Özgür yazılım, kullanıcılara çalıştırma, inceleme, değiştirme, geliştirme, kopyalama ve dağıtma gibi özgürlükleri tanıyan yazılım türüdür. Bu yazılımları ücretsiz veya ücretli olarak elde etmiş olabilirsiniz. Elde ettiğiniz özgür yazılımları inceleme, değiştirme, geliştirme, kopyalama hatta ücretli veya ücretsiz şekilde dağıtma hakkına da sahip oluyorsunuz. Yani buradaki free ifadesi yazılımın sahipliği konusundaki özgürlükten bahsediyor. Bu bağlamda zaten diğer tür lisanslara sahip yazılımlara da “sahipli yazılım” diyoruz. Burada özgür yazılım ile kastedilen özgürlük, yazılımın ekonomik boyutuyla değil kullanım hakları ile ilgilidir.
Açık kaynak ifadesi ise, Richard Stallman’ın da belirttiği şekilde yalnızca bir geliştirme metodolojisidir. Geliştirilen yazılımların kaynak kodları açıkça diğer insanlarla paylaşılıyorsa bu yazılımlar açık kaynaklıdır. Geliştiriciler açık kaynaklı projesini ücretli veya ücretsiz şekilde dilediği bir lisans ile dağıtabilir. Projenin kaynak kodlarının açıkça okunabiliyor olması, projenin ücretsiz olduğu anlamına gelmiyor. Genellikle ücretli olarak satılan açık kaynaklı yazılımlar destek veya güncelleme gibi hizmetler karşılığında para aldığı için yazılımın kaynak kodlarının herkese açık olması, bu yazılımın ücretli olarak satılamayacağı anlamına gelmiyor.
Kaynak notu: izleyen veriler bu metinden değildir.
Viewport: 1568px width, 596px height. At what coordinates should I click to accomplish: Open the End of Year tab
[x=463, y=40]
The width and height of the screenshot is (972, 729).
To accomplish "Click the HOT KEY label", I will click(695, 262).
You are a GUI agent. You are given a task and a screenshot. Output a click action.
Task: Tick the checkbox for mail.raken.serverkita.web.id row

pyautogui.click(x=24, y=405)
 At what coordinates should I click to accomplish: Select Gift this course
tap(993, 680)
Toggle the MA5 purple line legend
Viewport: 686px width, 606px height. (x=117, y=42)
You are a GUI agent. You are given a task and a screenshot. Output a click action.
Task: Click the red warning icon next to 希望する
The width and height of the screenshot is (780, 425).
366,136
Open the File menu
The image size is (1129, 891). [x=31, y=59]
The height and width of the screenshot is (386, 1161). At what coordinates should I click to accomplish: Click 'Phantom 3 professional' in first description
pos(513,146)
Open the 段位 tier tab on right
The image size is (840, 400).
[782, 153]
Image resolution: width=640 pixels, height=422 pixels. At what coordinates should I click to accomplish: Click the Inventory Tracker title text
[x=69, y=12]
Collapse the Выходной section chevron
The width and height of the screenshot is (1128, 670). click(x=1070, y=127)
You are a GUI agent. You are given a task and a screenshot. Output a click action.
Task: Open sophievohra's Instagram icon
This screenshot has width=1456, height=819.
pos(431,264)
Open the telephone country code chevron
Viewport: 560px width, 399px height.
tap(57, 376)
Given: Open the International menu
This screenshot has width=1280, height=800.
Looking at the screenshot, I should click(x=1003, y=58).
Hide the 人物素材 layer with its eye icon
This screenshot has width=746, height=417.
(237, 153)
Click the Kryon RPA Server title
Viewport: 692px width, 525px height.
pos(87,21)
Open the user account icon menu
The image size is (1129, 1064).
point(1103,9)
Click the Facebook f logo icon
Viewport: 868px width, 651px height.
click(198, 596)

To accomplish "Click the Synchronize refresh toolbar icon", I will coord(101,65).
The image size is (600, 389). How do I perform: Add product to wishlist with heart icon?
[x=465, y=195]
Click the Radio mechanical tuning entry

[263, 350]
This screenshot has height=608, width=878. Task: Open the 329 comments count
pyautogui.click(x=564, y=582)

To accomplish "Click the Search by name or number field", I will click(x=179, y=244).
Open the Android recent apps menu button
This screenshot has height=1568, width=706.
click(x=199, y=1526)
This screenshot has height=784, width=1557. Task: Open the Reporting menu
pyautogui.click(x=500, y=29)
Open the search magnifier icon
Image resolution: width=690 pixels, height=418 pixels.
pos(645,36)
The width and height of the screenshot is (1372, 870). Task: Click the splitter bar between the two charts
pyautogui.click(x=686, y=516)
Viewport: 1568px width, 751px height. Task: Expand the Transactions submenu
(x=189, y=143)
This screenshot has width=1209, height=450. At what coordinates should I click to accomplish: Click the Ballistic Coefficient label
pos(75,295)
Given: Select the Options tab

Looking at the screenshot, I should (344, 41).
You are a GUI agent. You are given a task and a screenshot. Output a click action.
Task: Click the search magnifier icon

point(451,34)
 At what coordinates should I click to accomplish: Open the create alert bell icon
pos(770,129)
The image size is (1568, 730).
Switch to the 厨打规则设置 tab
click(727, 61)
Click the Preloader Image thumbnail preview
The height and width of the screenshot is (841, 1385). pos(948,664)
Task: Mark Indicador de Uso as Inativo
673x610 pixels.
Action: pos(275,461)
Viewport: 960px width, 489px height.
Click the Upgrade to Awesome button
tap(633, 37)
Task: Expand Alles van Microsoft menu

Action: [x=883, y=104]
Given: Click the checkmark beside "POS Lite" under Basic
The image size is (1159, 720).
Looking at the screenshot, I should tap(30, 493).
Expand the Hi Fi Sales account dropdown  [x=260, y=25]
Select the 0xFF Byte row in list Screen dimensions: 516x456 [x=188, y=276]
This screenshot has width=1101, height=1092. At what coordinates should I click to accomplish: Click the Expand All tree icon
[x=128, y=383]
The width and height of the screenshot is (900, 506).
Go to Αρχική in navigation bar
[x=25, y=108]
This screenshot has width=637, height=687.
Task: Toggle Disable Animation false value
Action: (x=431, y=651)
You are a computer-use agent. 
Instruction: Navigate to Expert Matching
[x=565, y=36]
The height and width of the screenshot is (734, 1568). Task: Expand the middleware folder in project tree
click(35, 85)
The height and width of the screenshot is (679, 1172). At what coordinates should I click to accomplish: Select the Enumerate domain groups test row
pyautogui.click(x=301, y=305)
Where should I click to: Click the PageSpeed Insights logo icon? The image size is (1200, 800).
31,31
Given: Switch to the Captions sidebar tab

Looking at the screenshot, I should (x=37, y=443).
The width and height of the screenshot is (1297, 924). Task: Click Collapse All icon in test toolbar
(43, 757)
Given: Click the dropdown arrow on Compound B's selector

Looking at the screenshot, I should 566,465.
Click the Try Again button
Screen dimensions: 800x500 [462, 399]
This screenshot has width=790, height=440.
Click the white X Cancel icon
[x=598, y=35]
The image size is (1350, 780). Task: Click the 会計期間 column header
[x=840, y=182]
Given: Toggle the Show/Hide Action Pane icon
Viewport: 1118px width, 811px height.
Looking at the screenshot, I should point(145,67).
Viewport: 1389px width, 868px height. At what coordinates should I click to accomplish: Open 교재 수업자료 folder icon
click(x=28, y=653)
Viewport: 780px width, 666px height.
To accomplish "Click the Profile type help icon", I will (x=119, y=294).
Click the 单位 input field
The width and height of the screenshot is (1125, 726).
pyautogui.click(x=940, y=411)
Açık kaynaklı yazılımlarda dikkat etmeniz gereken, bu yazılımın sahip olduğu lisans türüdür. Örneğin, açık kaynaklı bir yazılım bireysel kullanım ve geliştirme için izin verirken ticari kullanımda kısıtlamalar barındırabilir. Ayrıca, hem açık kaynaklı hem de özgür bir yazılım olabilir. Özgür yazılımın tüm kaynak kodları özgürce herkes tarafından kullanılıp, değiştirilip ücretli veya ücretsiz satılmaya açıktır, çünkü özgür yazılım lisansı buna izin verir. Ancak özgür yazılım lisansına sahip yazılımlar kapalı kaynak kodlu olarak ve lisansları değiştirilerek tekrar dağıtılamazlar.
Özetleyecek olursak, hem ücretli hem de ücretsiz olan açık kaynaklı pek çok yazılım vardır. Ayrıca bir yazılım açık kaynaklı ve özgür yazılım lisanslı diye “ücretsiz-bedava” olmak zorunda da değildir. Yani yanlış kanının aksine açık kaynak ve özgür yazılım bedava ücretsiz yazılım anlamına gelmiyor.
Bence temel düzeyde açık kaynak ve özgür yazılım konularına açıklık getirdik. Yine de özgür yazılımı daha net anlayabilmek adına Richard Stallman tarafından açık kaynak ve özgür yazılım ekosistemini desteklemek için geliştirilmiş olan GPL lisansından da ayrıca bahsetmek istiyorum.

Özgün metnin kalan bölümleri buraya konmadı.